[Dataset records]
____

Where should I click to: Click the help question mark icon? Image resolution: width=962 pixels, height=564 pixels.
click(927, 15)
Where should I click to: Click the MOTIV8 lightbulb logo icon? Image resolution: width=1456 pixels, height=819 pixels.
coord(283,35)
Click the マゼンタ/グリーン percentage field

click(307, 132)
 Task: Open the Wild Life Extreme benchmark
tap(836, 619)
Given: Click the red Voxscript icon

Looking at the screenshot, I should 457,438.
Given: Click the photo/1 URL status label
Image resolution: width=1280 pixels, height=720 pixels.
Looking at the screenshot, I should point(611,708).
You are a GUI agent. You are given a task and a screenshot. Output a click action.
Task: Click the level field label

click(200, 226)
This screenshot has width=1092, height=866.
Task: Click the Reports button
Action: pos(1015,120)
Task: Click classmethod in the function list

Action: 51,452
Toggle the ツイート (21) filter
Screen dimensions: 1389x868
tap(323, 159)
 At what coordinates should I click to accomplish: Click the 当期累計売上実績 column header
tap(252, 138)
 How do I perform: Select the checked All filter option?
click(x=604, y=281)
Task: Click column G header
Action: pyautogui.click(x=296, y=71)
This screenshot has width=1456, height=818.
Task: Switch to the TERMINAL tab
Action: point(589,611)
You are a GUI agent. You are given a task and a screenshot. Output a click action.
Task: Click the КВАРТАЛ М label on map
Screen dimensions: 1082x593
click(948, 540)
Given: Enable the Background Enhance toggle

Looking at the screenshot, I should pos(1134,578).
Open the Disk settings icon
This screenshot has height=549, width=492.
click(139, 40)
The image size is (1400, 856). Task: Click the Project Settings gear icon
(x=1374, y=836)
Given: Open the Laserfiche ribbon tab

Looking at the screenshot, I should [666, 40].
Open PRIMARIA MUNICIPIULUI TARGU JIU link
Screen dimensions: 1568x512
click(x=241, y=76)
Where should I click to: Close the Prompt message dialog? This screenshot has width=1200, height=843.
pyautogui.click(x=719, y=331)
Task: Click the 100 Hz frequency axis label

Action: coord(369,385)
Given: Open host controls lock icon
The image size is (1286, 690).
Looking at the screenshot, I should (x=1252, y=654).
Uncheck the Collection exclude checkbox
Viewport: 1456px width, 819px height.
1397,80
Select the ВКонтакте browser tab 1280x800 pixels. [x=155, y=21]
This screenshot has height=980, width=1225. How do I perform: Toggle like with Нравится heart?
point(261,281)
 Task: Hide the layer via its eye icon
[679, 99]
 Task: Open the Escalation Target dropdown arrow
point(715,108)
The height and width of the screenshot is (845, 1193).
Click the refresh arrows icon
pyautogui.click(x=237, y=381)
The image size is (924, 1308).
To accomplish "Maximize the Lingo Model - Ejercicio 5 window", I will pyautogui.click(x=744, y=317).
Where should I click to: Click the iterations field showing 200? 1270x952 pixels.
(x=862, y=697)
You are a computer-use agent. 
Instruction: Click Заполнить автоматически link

____

◆ **WHAT YOU HAVE TO DO**: Copy the lines above without changing anything.

◆ **SOLUTION FOR THIS EXERCISE**:
Where should I click to: Click the help question mark icon? Image resolution: width=962 pixels, height=564 pixels.
click(927, 15)
Where should I click to: Click the MOTIV8 lightbulb logo icon? Image resolution: width=1456 pixels, height=819 pixels.
coord(283,35)
Click the マゼンタ/グリーン percentage field

click(307, 132)
 Task: Open the Wild Life Extreme benchmark
tap(836, 619)
Given: Click the red Voxscript icon

Looking at the screenshot, I should 457,438.
Given: Click the photo/1 URL status label
Image resolution: width=1280 pixels, height=720 pixels.
Looking at the screenshot, I should point(611,708).
You are a GUI agent. You are given a task and a screenshot. Output a click action.
Task: Click the level field label

click(200, 226)
This screenshot has width=1092, height=866.
Task: Click the Reports button
Action: pos(1015,120)
Task: Click classmethod in the function list

Action: 51,452
Toggle the ツイート (21) filter
Screen dimensions: 1389x868
tap(323, 159)
 At what coordinates should I click to accomplish: Click the 当期累計売上実績 column header
tap(252, 138)
 How do I perform: Select the checked All filter option?
click(x=604, y=281)
Task: Click column G header
Action: pyautogui.click(x=296, y=71)
This screenshot has width=1456, height=818.
Task: Switch to the TERMINAL tab
Action: point(589,611)
You are a GUI agent. You are given a task and a screenshot. Output a click action.
Task: Click the КВАРТАЛ М label on map
Screen dimensions: 1082x593
click(948, 540)
Given: Enable the Background Enhance toggle

Looking at the screenshot, I should pos(1134,578).
Open the Disk settings icon
This screenshot has height=549, width=492.
click(139, 40)
The image size is (1400, 856). Task: Click the Project Settings gear icon
(x=1374, y=836)
Given: Open the Laserfiche ribbon tab

Looking at the screenshot, I should [666, 40].
Open PRIMARIA MUNICIPIULUI TARGU JIU link
Screen dimensions: 1568x512
click(x=241, y=76)
Where should I click to: Close the Prompt message dialog? This screenshot has width=1200, height=843.
pyautogui.click(x=719, y=331)
Task: Click the 100 Hz frequency axis label

Action: coord(369,385)
Given: Open host controls lock icon
The image size is (1286, 690).
Looking at the screenshot, I should (x=1252, y=654).
Uncheck the Collection exclude checkbox
Viewport: 1456px width, 819px height.
1397,80
Select the ВКонтакте browser tab 1280x800 pixels. [x=155, y=21]
This screenshot has height=980, width=1225. How do I perform: Toggle like with Нравится heart?
point(261,281)
 Task: Hide the layer via its eye icon
[679, 99]
 Task: Open the Escalation Target dropdown arrow
point(715,108)
The height and width of the screenshot is (845, 1193).
Click the refresh arrows icon
pyautogui.click(x=237, y=381)
The image size is (924, 1308).
To accomplish "Maximize the Lingo Model - Ejercicio 5 window", I will pyautogui.click(x=744, y=317).
Where should I click to: Click the iterations field showing 200? 1270x952 pixels.
(x=862, y=697)
You are a computer-use agent. 
Instruction: Click Заполнить автоматически link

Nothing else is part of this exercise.